Untuk diketahui, DPR dan pemerintah telah menyetujui rentang target penerimaan negara pada Kerangka Ekonomi Makro dan Pokok-pokok Kebijakan Fiskal (KEM PPKF) 2027. Rentang target yang awalnya diajukan Presiden Prabowo Subianto di DPR Mei 2026 lalu, yakni 11,82% sampai 12,40% disepakati naik ke 12,01% sampai 12,40% terhadap PDB.
Artinya, baik pihak eksekutif dan legislatif menyepakati untuk mengejar target minimal penerimaan negara 0,19% lebih tinggi tahun depan. Hal ini sejalan dengan ambisi pemerintah untuk mengejar target defisit 1,80% sampai 2,40% terhadap PDB.
Adapun pajak tetap menjadi tulang punggung penerimaan negara. Kontribusinya ke penerimaan negara secara keseluruhan bisa mencapai lebih dari 70%.
Pada 2027, DJP mengatakan bahwa strategi intensifikasi dan ekstensifikasi tetap dilakukan dengan dibekali Coretax. Beberapa sektor yang bakal lebih intensif untuk digali potensi penerimaan pajaknya meliputi shadow economy maupun underground economy, serta ekonomi digital.
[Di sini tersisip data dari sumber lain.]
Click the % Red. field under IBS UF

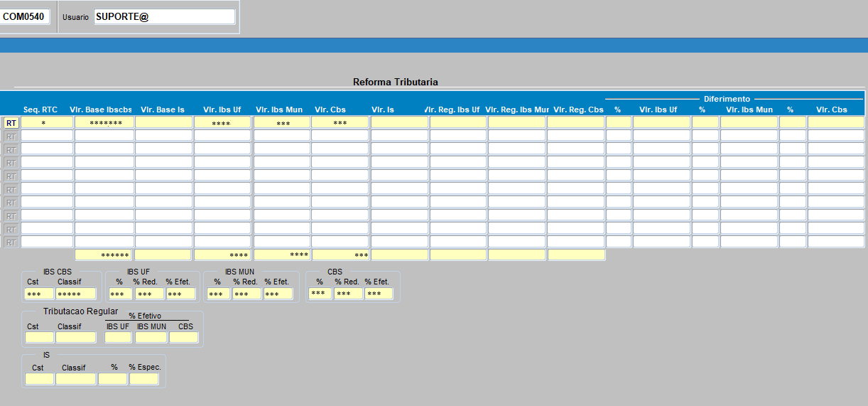click(x=150, y=294)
Hal ini disampaikan oleh Direktur Jenderal Pajak Bimo Wijayanto saat merespons berbagai pertanyaan dari anggota Komisi XI DPR, pada rapat dengar pendapat (RDP), Senin (15/6/2026). Sejalan dengan pengajuan pagu indikatif anggaran DJP Rp5,4 triliun, tertinggi di seluruh unit Kemenkeu, otoritas pajak diminta DPR untuk lebih mengintensifkan pengejaran pajak terhadap sektor-sektor ekonomi tersebut.
Khususnya ihwal ekonomi digital, anggota Komisi XI DPR Harris Turino menyoroti bagaimana perusahaan-perusahaan multinasional yang banyak bergerak di ekonomi digital berkelit dari kewajiban pajak dengan rezim permanent establishment alias bentuk usaha tetap (BUT).
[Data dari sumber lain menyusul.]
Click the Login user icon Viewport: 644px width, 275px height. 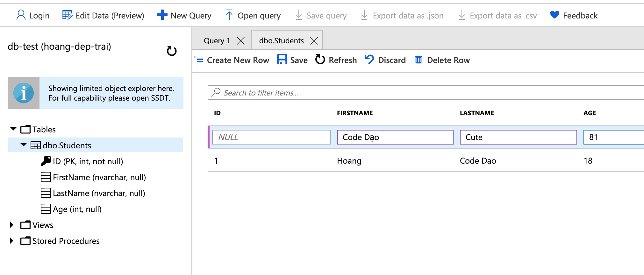21,15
Masalahnya, rezim dimaksud sudah tak lagi relevan dengan kehadiran kelompok perusahaan big tech seperti Google, Instagram, YouTube, Netflix, Spotify dan masih banyak lagi. Perusahaan bermarkas di Amerika Serikat (AS) ini beraktivitas dan meraup keuntungan dari masyarakat Indonesia tanpa harus hadir secara fisik di Tanah Air.
Akan tetapi, otoritas sampai saat ini belum bisa memungut pajak penghasilan (PPh) dari perusahaan-perusahaan teknologi ini.
"Di banyak negara sudah menerapkan pajak atas perusahaan-perusahaan ini seperti di Prancis, Italia, Inggris, bahkan Turki juga sudah menerapkan pajak. Jangan sampai bahwa kita hanya memajaki perusahaan-perusahaan dalam negeri saja. Sudah saatnya Direktorat Jenderal Pajak punya keberanian untuk mendobrak keadilan pajak," ujar politisi PDI Perjuangan (PDIP) itu dalam forum tersebut.
Bimo pun mengamini keresahan mitra kerjanya dari cabang kekuaan legislatif ini. Untuk itu, menurutnya PR ke depan otoritas pajak adalah untuk mengejar penerimaan pajak dari sederet raksasa teknologi tersebut.
Saat ini, dia mengakui otoritas baru memungut pajak pertambahan nilai perdagangan melalui sistem elektronik alias PPN PMSE dari perusahaan-perusahaan big tech. Dengan demikian, beban pajak baru dipikul oleh konsumen alih-alih produsen (perusahaan).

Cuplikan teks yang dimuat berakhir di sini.